Monday, May 01, 2006

"Undocumented Immigrant" is a misleading term

The battle over language is an important piece of any policy debate. Everybody tries to frame their side of the debate in positive terms. Thus, people are not anti-abortion. They are pro-life. They are not pro-death, but pro-choice.

The clever term in the immigration debate is "undocumented immigrant" or "undocumented worker." I dislike these terms because, while technically true, they are not the most accurate terms because they have the wrong connotation. (I realize changing the connotation is the whole reason that people use it.)

If I have a shirt in my possession that I stole from K-Mart, I could called it an "undocumented credit card purchase."

But the honest term is "stolen."

An immigrant who has snuck into the country is not merely "undocumented." A closer term would be trespassing.

This debate is made all the more difficult because the illegal immigrants I've known (or at least that I suspected of being such given their comments and behavior) have been deeply good people and very hard workers. But even good people can make bad choices, especially when they are trying to help their family.

It is immoral for us to continue to use illegal immigrants in our workforce. They are being denied the protections of laws that our country wants to be able to grant. The current system allows the workers and their families to be abused. It shouldn't be like that.

We need much more generous immigration quotas. The people are coming, and there is demand for their services. We need to bring them in and make them fully part of our society, with full access to our legal system and our legal protections.

But I do not favor amnesty. Too many people have worked too hard to do it the right way. We slap them in the face when we reward the people that have done it the wrong way. We need to make a path to citizenship for those that have come illegally, but it needs to be difficult and it ought to be at least as expensive as what we've made every legal immigrant go through.

5 comments:

Scott Hinrichs said...

I disagree that the immigration process needs to be onerous. What we need is a coherent national policy on immigration that permits as many immigrants as the nation can feasibly absorb. And by absorb, I mean Americanize.

It is not the difficulty of the process that makes it good for the country; it is the aim and outcome of the process that makes it valuable. Sometimes that translates into difficulty, but it doesn't have to.

When my Dad came to this country, a kind family that didn't know him at all 'sponsored' him out of the goodness of their hearts. They agreed to be responsible for him should he fail to provide for himself (no government handouts for him) or get into trouble with the law during his first five years in the country.
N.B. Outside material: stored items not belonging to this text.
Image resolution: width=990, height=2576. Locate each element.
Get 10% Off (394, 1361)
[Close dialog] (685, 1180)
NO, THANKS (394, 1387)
Dad already knew English as a second language, but he worked to learn the American version. He attended classes and read material to prepare him for citizenship. By the time he became a citizen he knew more about this country's history and civil workings than 95% of native adults. He was proud to become a full-fledged American. What a wonderful sense of dignity this process embued!
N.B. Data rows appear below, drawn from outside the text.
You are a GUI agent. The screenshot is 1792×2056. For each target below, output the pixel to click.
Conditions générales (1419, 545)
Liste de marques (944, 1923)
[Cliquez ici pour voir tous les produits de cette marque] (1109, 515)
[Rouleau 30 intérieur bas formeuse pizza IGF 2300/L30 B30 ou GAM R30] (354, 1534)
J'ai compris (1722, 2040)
Today's immigrants are not being assimilated and Americanized like my Dad was. We need workable policies that turn our immigrants into real Americans.

Bradley Ross said...

Well, I see you making two arguments. You don't think the process should be onerous. But on the other hand you think that immigrants should have to do all the stuff that your dad did. I agree with your latter point since for nearly all people assimilation into our culture will be difficult.

My big concern with the amnesty thing is the unfairness of it. I think that everyone should have an equally difficult or equally easy time getting into the country and becoming a citizen. It shouldn't be easier for people who did it illegally to start with.

I really like the process that people go through to become citizens. I have a friend who is just completing the process. I have a post about that later this month after she is sworn in.

Scott Hinrichs said...

Bradley, I agree fully that all of our immigrants need to be treated equally. Check out Mark Steyn's take on this here. I think that our current legal immigration system has some significant flaws that need to be corrected, even as we work to correct the problem with illegal immigration. But all should definintely be treated equal under the system.

American scholar Shelby Steele opines here that we fail to enforce our immigration laws on the southern border in a vain attempt to atone for past cultural sins. He says that this is the same reason we do not act decisively in Iraq. It's an interesting (but quite politically incorrect) take on things.

Anonymous said...

Wow, you can't even pretend to be unbiased for a second. If the neutral term for pro-life is "anti-abortion," the neutral term for pro-choce is not "pro-death," as you suggest, but "pro-abortion."
- Marina

Bradley Ross said...

Hmmm. I wasn't really trying to provide a neutral term. I was trying to give an example of a label that could be used and a label that is used instead.

I hope you didn't get the impression I'm trying to be unbiased on a blog titled Hot Blava. I'm giving and defending my opinions. That is the definition of bias, is it not? I welcome your bias in the discussion as well since we can all learn something from other viewpoints even when we are not persuaded by them.